At least as far back as the legendary field recordings of Alan Lomax, capturing the authenticity of a seminal blues musician has been a dicey proposition. It takes a unique sort of artistic self-possession to render the recording medium transparent, and when it doesn't happen, the effect can be akin to watching animals in a zoo — or, for the hammy extrovert, dolphins performing water stunts to get their treats. But A Portrait of Champion Jack Dupree bucks the odds. While its protagonist, pianist Champion Jack Dupree, has recorded superior music for both Atlantic (including his masterpiece, Blues From the Gutter, in 1958) and King, this superbly edited compilation of his final three discs for Rounder is one of the most palpable blues autobiographies ever made, an inseparable mixture of music and stories that never once strike a false note.
Dupree led a life rife with riveting events. He lost his parents in a fire that may or may not have been started by the Ku Klux Klan, was sent to the Colored Waifs' Home for Boys in New Orleans (Louis Armstrong is another alumnus), had more than 100 fights as a professional boxer, was a World War II POW for two years in Japan, was one of the first blues artists to relocate in Europe. At the age of 81, he returned home to New Orleans and recorded the three albums from which Portrait is derived in the final two years of his life.
Portrait delivers a three-dimensional display of the man who lived that life.

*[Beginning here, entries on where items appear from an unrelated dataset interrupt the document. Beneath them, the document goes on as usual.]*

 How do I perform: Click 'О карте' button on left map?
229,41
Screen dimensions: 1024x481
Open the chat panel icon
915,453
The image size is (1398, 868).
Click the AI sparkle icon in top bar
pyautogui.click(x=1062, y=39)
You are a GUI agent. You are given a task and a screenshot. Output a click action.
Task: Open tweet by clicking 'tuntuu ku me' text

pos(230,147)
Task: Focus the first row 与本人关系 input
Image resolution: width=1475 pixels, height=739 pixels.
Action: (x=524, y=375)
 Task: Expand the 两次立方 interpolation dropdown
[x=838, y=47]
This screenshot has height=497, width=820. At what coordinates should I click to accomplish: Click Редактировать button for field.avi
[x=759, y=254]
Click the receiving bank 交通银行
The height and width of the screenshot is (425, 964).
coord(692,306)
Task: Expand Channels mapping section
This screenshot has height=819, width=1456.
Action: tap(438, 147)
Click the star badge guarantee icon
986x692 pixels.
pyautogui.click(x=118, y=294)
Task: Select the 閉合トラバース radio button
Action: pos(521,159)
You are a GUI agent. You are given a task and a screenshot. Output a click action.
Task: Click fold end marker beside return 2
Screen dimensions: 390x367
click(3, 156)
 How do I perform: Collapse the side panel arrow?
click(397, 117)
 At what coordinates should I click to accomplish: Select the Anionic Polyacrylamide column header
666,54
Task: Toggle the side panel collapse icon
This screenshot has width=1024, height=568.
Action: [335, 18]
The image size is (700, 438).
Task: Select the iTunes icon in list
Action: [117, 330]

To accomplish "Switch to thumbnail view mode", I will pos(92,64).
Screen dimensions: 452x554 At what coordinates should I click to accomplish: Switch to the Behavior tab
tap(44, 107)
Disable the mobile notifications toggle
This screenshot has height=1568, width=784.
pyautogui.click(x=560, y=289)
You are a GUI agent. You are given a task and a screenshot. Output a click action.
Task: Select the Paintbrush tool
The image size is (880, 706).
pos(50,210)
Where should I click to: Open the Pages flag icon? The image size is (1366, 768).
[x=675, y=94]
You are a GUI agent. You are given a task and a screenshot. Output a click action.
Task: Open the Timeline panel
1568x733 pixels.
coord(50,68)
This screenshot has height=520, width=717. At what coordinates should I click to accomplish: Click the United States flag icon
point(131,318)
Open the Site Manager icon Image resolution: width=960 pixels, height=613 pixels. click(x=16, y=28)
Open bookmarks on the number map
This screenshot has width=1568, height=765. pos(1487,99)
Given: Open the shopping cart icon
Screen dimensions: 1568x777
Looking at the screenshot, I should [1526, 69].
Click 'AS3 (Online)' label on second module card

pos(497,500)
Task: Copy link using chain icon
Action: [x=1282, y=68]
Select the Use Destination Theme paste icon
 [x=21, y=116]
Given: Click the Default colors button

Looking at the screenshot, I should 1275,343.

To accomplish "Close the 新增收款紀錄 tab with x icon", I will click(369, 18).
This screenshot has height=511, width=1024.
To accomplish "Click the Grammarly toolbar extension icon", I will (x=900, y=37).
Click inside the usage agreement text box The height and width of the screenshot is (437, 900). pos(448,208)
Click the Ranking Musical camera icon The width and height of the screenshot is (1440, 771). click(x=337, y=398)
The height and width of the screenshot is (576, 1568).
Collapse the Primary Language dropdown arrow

Dupree leaves most of the specific details to the historians and follows his instincts. "Freedom" starts out talking about Martin Luther King Jr., but eventually hones in the liberation of playing a piano using both black and white keys. "Skit Skat" is classic barrelhouse blues, but it doesn't stop Dupree from quoting the "here comes the bride," section of wedding music, or from him remarking in the intro to "Dupree Special," how often his Crescent City colleague Professor Longhair used to cover his composition.
There are heart-rending moments — Dupree mentioning his inability to read and write during "School Days," his woe of abandonment during "They Gave Me Away," and the self-explanatory "Give Me The Flowers While I'm Livin'" — that could easily be bathetic or cynically manipulative if Dupree wasn't so self-evidently speaking and playing from his heart. And they matched by the rollicking revelry — often nostalgic — of "Hometown New Orleans" the blues standard "Drinkin' Wine Spo-Dee-O-Dee," and "When I'm Drinkin'." As final imprints go, Portrait of a Champion is deep, and still fresh.